The robo-signing fiasco also has energized overall fraud prevention and management efforts, prompting financial service providers to focus on short sales and foreclosure fraud.

If robo-signing mistakes derived from carelessness and loan processing inefficiency fraud are even more difficult to detect and prevent, insiders agree that fraudsters who often collaborate with employees of a mortgage firm tend to challenge both lenders and their borrowers with new scams.

“Certainly the fraud is going to take the path of least resistance as it always has,” said Ed Gerding, senior fraud consultant at CoreLogic.

And as the industry focus continues to switch from originations to servicing, fraudsters did the same. What has become obvious, he said, is “a migration to the servicing side” of some of the standard origination-based fraud,” such as income and employment misrepresentation.

According to Gerding, one unintended consequence of major federal foreclosure assistance programs such as the Home Affordable Modification Program (HAMP) and the Home Affordable Refinancing Program (HARP) is that they created “a lot of opportunities” for fraudsters.

If before HAMP and HARP borrowers might have been tempted and did state egregious incomes that they did not make, as federal assistance became available, they are now trying to understate their income “in an effort to get a better modification outlook or better modification decision on the servicing side of the house.”

The ongoing increase in delinquencies and foreclosures has created a breeding ground for foreclosure rescue scams to continue, he says.

“It's just one of those things where the pendulum from a risk-management perspective has swung to the risk-averse side," Gerding said. "Now it's just a matter of trying to get the controls and fraud prevention and detection tools in place before that herd starts moving in the direction of production again.”

One popular servicing fraud scam is when the fraudster targets a bank-owned property, replaces the old lock with a new one, and then rents the place. Often these fraudsters require a security deposit for the first and the last month, which can translate into a check of up to $6,000 or more — before the fraudster disappears.

In such cases, both the bank and renter are deceived since it may take time for the bank to realize there are squatters in the house, while the renter is not even aware of being part of an illegitimate deal.

Joe Filoseta, president and CEO of DepotPoint, said another “even better” scam similar in structure is where the lockbox and sign are taken off and the fraudster uses Craigslist to make several appointments at different times of the day, then takes security deposits and signs leases with seven or eight people on one single property. As a result, these fraudsters can make up to $20,000 or $30,000 on a single property, “particularly the high-end ones.”

The industry is responding to these fraud scams with better tools that could be used to screen fraudsters once these individuals and their tactics are identified. In addition, servicers are better prepared in the operational side because of HAMP and now HAFA and all the challenges of the past several years.

Gerding said that while that is “incrementally happening” as some of the largest servicing operations have increased their default staff to 15,000 from 1,200  and have opened several servicing centers, “where do you find 12,000 to 13,000 qualified people to do default servicing?…Where do you find people with short-sale expertise? You don’t.”

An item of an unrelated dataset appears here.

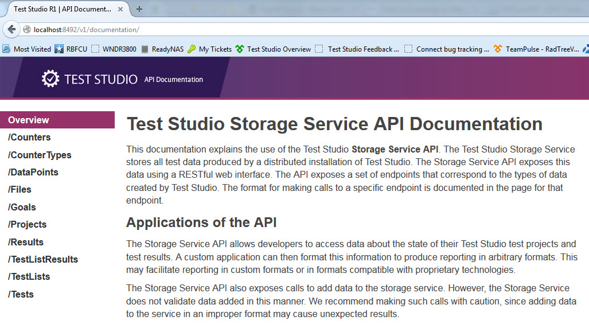Open the Test Studio Overview bookmark
Screen dimensions: 589x336
(274, 49)
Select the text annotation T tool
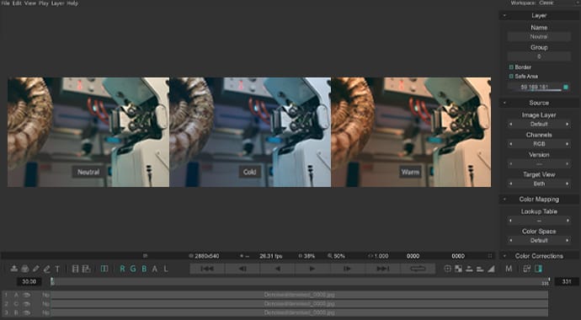The width and height of the screenshot is (581, 320). (x=57, y=269)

Gerding agreed with other industry insiders who find that part of the reason why there is such shortage of expertise is the fact that until a few years ago short sales where not on anyone’s agenda.

So now the only alternative for the industry is to react the same way it responded to the need for automated underwriting, “broadly apply technology to the process,” he said, come up with a time-based, workflow-controlled expert system “where the amount of expertise that’s required by an individual is replaced by the guidance of the technology.”

Automated underwriting took advantage of “the very best expertise,” he argued, which was embodied into the systems, whether they were rule-based, network-based, or case-based. “The issue is, we normalized data, we made it transparent, we submitted it to a decision server and we all believed it was a good decision.”